### PROBLEM STATEMENT
Please give the count of lines in the listing underneath that hold "agent", leaving out everything else.

### THE DATA
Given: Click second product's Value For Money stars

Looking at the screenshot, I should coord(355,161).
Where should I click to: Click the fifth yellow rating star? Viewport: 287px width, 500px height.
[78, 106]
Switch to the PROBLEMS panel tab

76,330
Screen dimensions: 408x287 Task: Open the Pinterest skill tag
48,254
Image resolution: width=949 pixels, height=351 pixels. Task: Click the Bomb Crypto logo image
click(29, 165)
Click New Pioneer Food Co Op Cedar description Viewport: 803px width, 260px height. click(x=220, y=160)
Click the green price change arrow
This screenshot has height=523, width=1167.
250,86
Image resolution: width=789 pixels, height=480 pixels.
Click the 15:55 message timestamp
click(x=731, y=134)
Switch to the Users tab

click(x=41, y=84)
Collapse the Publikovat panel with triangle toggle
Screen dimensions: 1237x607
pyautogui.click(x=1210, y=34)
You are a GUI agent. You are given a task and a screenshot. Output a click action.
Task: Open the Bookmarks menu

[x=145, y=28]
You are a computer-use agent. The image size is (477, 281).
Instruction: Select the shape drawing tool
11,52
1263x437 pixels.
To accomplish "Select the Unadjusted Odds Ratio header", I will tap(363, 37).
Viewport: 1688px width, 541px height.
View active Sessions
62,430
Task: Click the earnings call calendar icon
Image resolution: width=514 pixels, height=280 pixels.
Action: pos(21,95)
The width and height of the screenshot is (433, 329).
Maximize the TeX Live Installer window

### WRITTEN RESPONSE
2